I have a love/hate relationship with the smallest of the Subarus. The rugged look of the Crosstrek is something you just don’t find in any other Subaru.  The XV is more of a WUV (wagon utility vehicle); you get the benefit of the lower roof height of a wagon plus more ground clearance than most small SUVs at 8.7 inches . Subaru also managed to squeeze a 15.9 gallon fuel tank in this thing – giving it an impressive road trip range of 492.9 miles (31 mpg hwy) – and that’s not even the hybrid model!  The trade off for range, ground clearance, AWD capability and rugged good looks is the driving performance.  The 2.0L boxer engine with the CVT leaves a lot to be desired. I admittedly dislike the way CVTs perform and haven’t yet driven a CVT that I’ve enjoyed (or even been willing to put up with) but I’d still suggest test driving it and deciding for yourself.  With  a starting MSRP of just $21,595 for the 2.0i with the 5 speed manual transmission (you’ll need to bump up to the 2.0i Premium model to get the CVT starting at $23,295 before destination charges) – the little Subaru is definitely worth a look

Jeep Renegade Trailhawk

Photo © FCA US

Photo © FCA US

Even though Jeep denies that the Renegade is a replacement for the Patriot – its styling and off road capability make it the perfect successor for the smallest of the Jeeps.

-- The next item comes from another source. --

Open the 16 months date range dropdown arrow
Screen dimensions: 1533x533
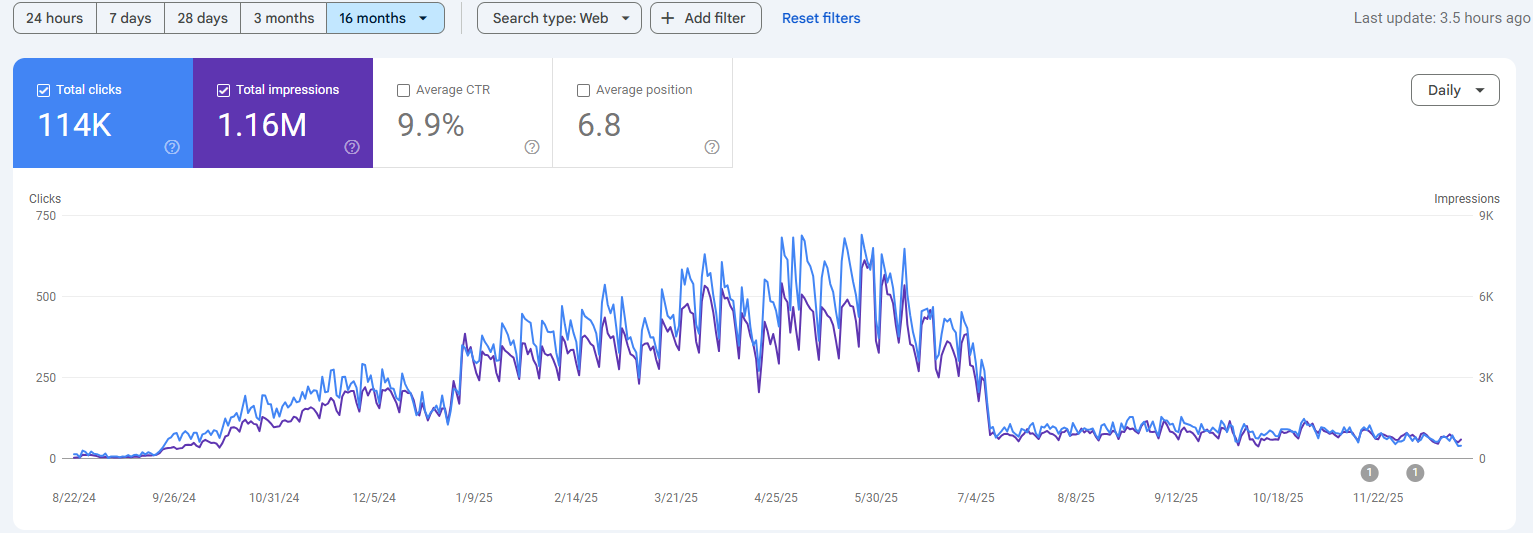pyautogui.click(x=424, y=18)
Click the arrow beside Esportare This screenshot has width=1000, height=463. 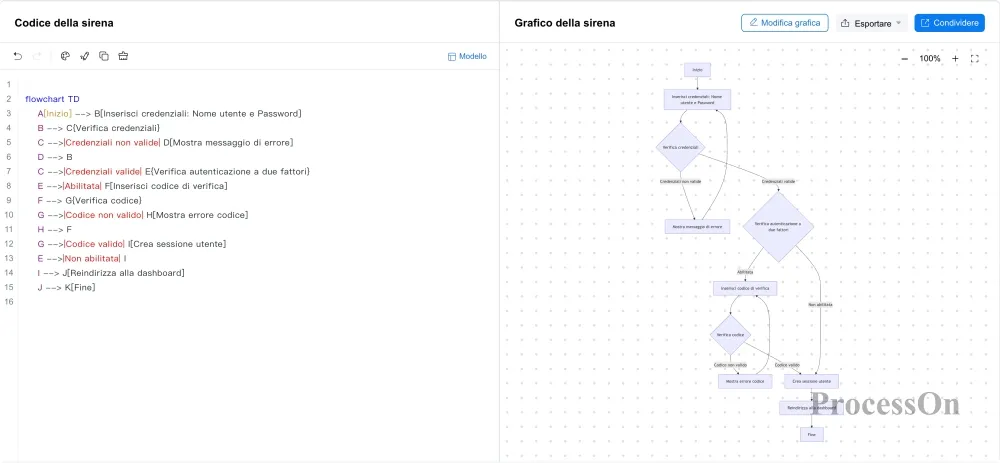pos(899,23)
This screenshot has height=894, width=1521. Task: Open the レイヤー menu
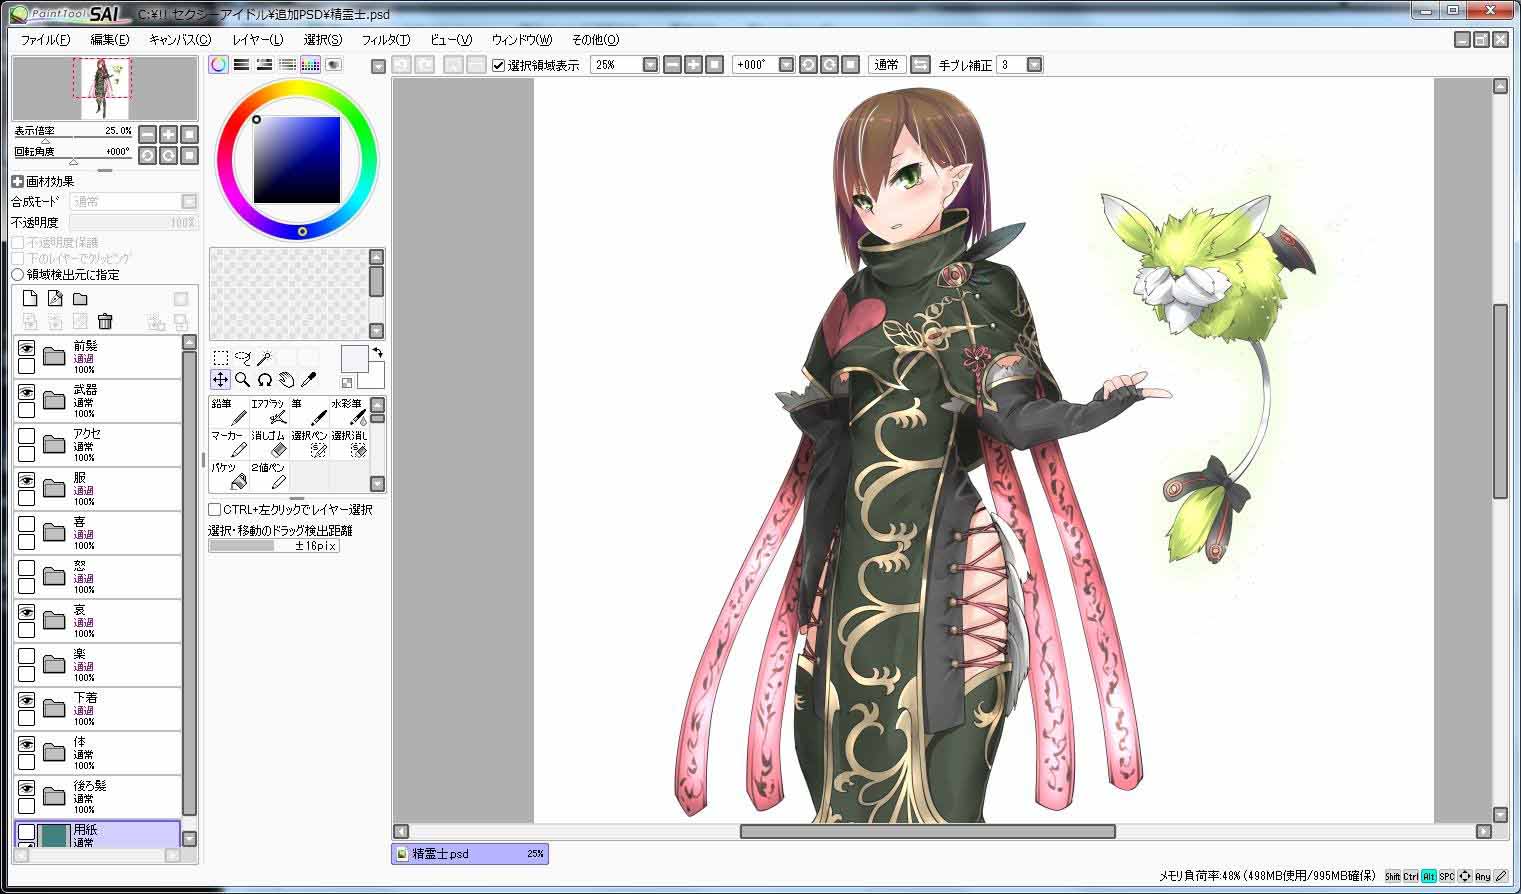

All 4 wheel drive Renegades have a 50/50 split 4WD lock function and Jeep’s select terrain system.  The Trailhawk’s Active Drive Low 4×4 system adds hill decent control and a lower axle gear ratio to obtain a 20:1 crawl ratio.  The 4WD control knob also has a 4WD Low button, but since there is no actual  gear reduction I’m not sure what the button does besides lock the transmission in 1st gear – I’m still waiting on clarification from Jeep.  The Trailhawk’s 8.7 inches of ground clearance matches the Crosstrek’s obstacle clearing ability – but better approach and departure angles, tow hooks and skid plates give the mini Jeep an edge over the Subaru.  Cargo volume behind the front seats is just slightly less than the Subaru at 50.8 cubic inches – but beats all other vehicles in towing capability at 2,000 lbs.  The Trailhawk’s biggest disappointment is the small fuel tank.  You can hardly appreciate the 29mpg with only 12.7 gallons of fuel – giving the Trailhawk a best possible range of 368 miles.  The Jeep Renegade Trailhawk starts at $25,995 (2.4L with the 9 speed automatic.)